**Dataset entries**
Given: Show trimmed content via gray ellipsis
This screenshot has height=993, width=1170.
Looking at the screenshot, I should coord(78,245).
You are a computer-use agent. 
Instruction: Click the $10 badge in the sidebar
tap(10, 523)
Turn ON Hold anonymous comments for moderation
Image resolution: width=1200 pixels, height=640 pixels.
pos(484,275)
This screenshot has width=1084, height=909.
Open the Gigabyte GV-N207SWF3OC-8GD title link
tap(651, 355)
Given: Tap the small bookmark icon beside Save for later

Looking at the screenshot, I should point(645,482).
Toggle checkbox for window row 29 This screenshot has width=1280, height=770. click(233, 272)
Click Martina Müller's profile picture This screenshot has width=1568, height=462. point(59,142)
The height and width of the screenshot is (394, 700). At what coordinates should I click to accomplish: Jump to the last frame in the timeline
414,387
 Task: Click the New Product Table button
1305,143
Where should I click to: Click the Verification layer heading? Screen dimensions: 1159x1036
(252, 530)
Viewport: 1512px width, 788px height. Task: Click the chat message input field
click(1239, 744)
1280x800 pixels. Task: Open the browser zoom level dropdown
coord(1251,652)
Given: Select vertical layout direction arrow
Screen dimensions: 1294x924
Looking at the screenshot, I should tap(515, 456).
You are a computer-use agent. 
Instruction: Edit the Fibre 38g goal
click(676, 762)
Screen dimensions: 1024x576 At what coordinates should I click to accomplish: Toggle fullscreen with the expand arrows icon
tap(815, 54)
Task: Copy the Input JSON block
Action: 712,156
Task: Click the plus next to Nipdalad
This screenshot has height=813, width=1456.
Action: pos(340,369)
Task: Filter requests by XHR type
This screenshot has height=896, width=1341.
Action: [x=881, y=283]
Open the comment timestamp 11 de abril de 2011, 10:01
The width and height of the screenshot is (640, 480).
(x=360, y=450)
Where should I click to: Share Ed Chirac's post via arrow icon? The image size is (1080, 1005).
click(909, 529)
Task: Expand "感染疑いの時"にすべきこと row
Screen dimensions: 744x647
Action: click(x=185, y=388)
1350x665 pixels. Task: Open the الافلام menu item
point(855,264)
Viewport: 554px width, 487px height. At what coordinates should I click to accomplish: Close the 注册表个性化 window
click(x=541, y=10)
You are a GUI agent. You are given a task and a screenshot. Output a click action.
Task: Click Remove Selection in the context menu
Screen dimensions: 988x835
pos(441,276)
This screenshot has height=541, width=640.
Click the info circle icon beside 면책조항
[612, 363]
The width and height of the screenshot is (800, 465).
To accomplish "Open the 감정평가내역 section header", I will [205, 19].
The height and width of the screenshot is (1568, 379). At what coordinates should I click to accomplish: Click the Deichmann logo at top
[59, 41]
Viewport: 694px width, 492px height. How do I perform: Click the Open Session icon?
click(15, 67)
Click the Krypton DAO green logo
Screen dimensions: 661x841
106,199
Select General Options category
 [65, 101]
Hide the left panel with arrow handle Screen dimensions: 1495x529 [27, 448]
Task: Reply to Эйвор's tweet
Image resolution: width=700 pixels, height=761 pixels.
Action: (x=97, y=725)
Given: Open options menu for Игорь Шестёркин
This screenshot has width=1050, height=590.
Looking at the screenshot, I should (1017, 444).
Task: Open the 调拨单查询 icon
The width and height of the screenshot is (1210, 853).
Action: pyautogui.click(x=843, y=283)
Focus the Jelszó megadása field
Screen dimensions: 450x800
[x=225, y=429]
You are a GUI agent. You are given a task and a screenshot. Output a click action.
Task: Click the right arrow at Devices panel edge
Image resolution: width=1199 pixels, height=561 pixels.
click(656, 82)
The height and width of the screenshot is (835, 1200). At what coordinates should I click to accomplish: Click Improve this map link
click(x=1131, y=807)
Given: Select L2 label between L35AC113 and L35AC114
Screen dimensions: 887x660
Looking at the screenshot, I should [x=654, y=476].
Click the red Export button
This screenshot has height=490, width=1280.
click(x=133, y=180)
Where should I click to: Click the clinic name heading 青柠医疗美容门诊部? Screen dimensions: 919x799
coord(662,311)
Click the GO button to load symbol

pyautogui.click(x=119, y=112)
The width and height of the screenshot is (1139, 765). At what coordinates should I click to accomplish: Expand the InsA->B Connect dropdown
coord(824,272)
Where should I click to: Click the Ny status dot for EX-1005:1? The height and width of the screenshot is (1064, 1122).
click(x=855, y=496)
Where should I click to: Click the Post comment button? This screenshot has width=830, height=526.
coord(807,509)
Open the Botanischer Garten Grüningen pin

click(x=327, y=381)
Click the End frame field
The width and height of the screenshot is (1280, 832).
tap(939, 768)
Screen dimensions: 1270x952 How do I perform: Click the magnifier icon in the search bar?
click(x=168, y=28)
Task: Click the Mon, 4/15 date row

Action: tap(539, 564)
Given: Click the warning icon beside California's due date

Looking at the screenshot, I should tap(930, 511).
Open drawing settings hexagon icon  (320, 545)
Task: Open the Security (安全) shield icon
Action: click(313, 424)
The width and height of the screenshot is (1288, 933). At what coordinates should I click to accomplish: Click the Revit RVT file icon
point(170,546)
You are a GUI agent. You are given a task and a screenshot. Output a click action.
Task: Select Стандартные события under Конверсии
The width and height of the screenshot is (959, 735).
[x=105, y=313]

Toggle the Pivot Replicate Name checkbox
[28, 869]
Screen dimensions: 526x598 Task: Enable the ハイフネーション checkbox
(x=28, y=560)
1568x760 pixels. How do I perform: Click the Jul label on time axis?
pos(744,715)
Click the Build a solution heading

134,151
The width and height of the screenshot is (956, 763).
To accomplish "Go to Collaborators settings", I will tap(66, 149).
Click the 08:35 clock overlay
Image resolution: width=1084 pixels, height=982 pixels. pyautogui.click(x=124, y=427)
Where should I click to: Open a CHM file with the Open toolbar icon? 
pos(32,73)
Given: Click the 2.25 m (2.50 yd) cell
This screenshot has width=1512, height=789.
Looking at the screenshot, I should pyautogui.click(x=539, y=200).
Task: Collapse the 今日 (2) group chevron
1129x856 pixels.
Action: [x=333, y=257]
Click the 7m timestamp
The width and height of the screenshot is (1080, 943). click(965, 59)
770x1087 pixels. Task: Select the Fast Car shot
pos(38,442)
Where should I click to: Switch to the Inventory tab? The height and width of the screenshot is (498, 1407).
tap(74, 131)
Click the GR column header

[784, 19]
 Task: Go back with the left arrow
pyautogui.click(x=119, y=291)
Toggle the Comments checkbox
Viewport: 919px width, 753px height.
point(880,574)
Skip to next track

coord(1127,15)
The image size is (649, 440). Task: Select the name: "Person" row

**About this task**
Please restate every record shown above, word for word.

**Written answer**
Given: Show trimmed content via gray ellipsis
This screenshot has height=993, width=1170.
Looking at the screenshot, I should coord(78,245).
You are a computer-use agent. 
Instruction: Click the $10 badge in the sidebar
tap(10, 523)
Turn ON Hold anonymous comments for moderation
Image resolution: width=1200 pixels, height=640 pixels.
pos(484,275)
This screenshot has width=1084, height=909.
Open the Gigabyte GV-N207SWF3OC-8GD title link
tap(651, 355)
Given: Tap the small bookmark icon beside Save for later

Looking at the screenshot, I should point(645,482).
Toggle checkbox for window row 29 This screenshot has width=1280, height=770. click(233, 272)
Click Martina Müller's profile picture This screenshot has width=1568, height=462. point(59,142)
The height and width of the screenshot is (394, 700). At what coordinates should I click to accomplish: Jump to the last frame in the timeline
414,387
 Task: Click the New Product Table button
1305,143
Where should I click to: Click the Verification layer heading? Screen dimensions: 1159x1036
(252, 530)
Viewport: 1512px width, 788px height. Task: Click the chat message input field
click(1239, 744)
1280x800 pixels. Task: Open the browser zoom level dropdown
coord(1251,652)
Given: Select vertical layout direction arrow
Screen dimensions: 1294x924
Looking at the screenshot, I should tap(515, 456).
You are a computer-use agent. 
Instruction: Edit the Fibre 38g goal
click(676, 762)
Screen dimensions: 1024x576 At what coordinates should I click to accomplish: Toggle fullscreen with the expand arrows icon
tap(815, 54)
Task: Copy the Input JSON block
Action: 712,156
Task: Click the plus next to Nipdalad
This screenshot has height=813, width=1456.
Action: pos(340,369)
Task: Filter requests by XHR type
This screenshot has height=896, width=1341.
Action: [x=881, y=283]
Open the comment timestamp 11 de abril de 2011, 10:01
The width and height of the screenshot is (640, 480).
(x=360, y=450)
Where should I click to: Share Ed Chirac's post via arrow icon? The image size is (1080, 1005).
click(909, 529)
Task: Expand "感染疑いの時"にすべきこと row
Screen dimensions: 744x647
Action: click(x=185, y=388)
1350x665 pixels. Task: Open the الافلام menu item
point(855,264)
Viewport: 554px width, 487px height. At what coordinates should I click to accomplish: Close the 注册表个性化 window
click(x=541, y=10)
You are a GUI agent. You are given a task and a screenshot. Output a click action.
Task: Click Remove Selection in the context menu
Screen dimensions: 988x835
pos(441,276)
This screenshot has height=541, width=640.
Click the info circle icon beside 면책조항
[612, 363]
The width and height of the screenshot is (800, 465).
To accomplish "Open the 감정평가내역 section header", I will [205, 19].
The height and width of the screenshot is (1568, 379). At what coordinates should I click to accomplish: Click the Deichmann logo at top
[59, 41]
Viewport: 694px width, 492px height. How do I perform: Click the Open Session icon?
click(15, 67)
Click the Krypton DAO green logo
Screen dimensions: 661x841
106,199
Select General Options category
 [65, 101]
Hide the left panel with arrow handle Screen dimensions: 1495x529 [27, 448]
Task: Reply to Эйвор's tweet
Image resolution: width=700 pixels, height=761 pixels.
Action: (x=97, y=725)
Given: Open options menu for Игорь Шестёркин
This screenshot has width=1050, height=590.
Looking at the screenshot, I should (1017, 444).
Task: Open the 调拨单查询 icon
The width and height of the screenshot is (1210, 853).
Action: pyautogui.click(x=843, y=283)
Focus the Jelszó megadása field
Screen dimensions: 450x800
[x=225, y=429]
You are a GUI agent. You are given a task and a screenshot. Output a click action.
Task: Click the right arrow at Devices panel edge
Image resolution: width=1199 pixels, height=561 pixels.
click(656, 82)
The height and width of the screenshot is (835, 1200). At what coordinates should I click to accomplish: Click Improve this map link
click(x=1131, y=807)
Given: Select L2 label between L35AC113 and L35AC114
Screen dimensions: 887x660
Looking at the screenshot, I should [x=654, y=476].
Click the red Export button
This screenshot has height=490, width=1280.
click(x=133, y=180)
Where should I click to: Click the clinic name heading 青柠医疗美容门诊部? Screen dimensions: 919x799
coord(662,311)
Click the GO button to load symbol

pyautogui.click(x=119, y=112)
The width and height of the screenshot is (1139, 765). At what coordinates should I click to accomplish: Expand the InsA->B Connect dropdown
coord(824,272)
Where should I click to: Click the Ny status dot for EX-1005:1? The height and width of the screenshot is (1064, 1122).
click(x=855, y=496)
Where should I click to: Click the Post comment button? This screenshot has width=830, height=526.
coord(807,509)
Open the Botanischer Garten Grüningen pin

click(x=327, y=381)
Click the End frame field
The width and height of the screenshot is (1280, 832).
tap(939, 768)
Screen dimensions: 1270x952 How do I perform: Click the magnifier icon in the search bar?
click(x=168, y=28)
Task: Click the Mon, 4/15 date row

Action: tap(539, 564)
Given: Click the warning icon beside California's due date

Looking at the screenshot, I should tap(930, 511).
Open drawing settings hexagon icon  (320, 545)
Task: Open the Security (安全) shield icon
Action: click(313, 424)
The width and height of the screenshot is (1288, 933). At what coordinates should I click to accomplish: Click the Revit RVT file icon
point(170,546)
You are a GUI agent. You are given a task and a screenshot. Output a click action.
Task: Select Стандартные события under Конверсии
The width and height of the screenshot is (959, 735).
[x=105, y=313]

Toggle the Pivot Replicate Name checkbox
[28, 869]
Screen dimensions: 526x598 Task: Enable the ハイフネーション checkbox
(x=28, y=560)
1568x760 pixels. How do I perform: Click the Jul label on time axis?
pos(744,715)
Click the Build a solution heading

134,151
The width and height of the screenshot is (956, 763).
To accomplish "Go to Collaborators settings", I will tap(66, 149).
Click the 08:35 clock overlay
Image resolution: width=1084 pixels, height=982 pixels. pyautogui.click(x=124, y=427)
Where should I click to: Open a CHM file with the Open toolbar icon? 
pos(32,73)
Given: Click the 2.25 m (2.50 yd) cell
This screenshot has width=1512, height=789.
Looking at the screenshot, I should pyautogui.click(x=539, y=200).
Task: Collapse the 今日 (2) group chevron
1129x856 pixels.
Action: [x=333, y=257]
Click the 7m timestamp
The width and height of the screenshot is (1080, 943). click(965, 59)
770x1087 pixels. Task: Select the Fast Car shot
pos(38,442)
Where should I click to: Switch to the Inventory tab? The height and width of the screenshot is (498, 1407).
tap(74, 131)
Click the GR column header

[784, 19]
 Task: Go back with the left arrow
pyautogui.click(x=119, y=291)
Toggle the Comments checkbox
Viewport: 919px width, 753px height.
point(880,574)
Skip to next track

coord(1127,15)
The image size is (649, 440). Task: Select the name: "Person" row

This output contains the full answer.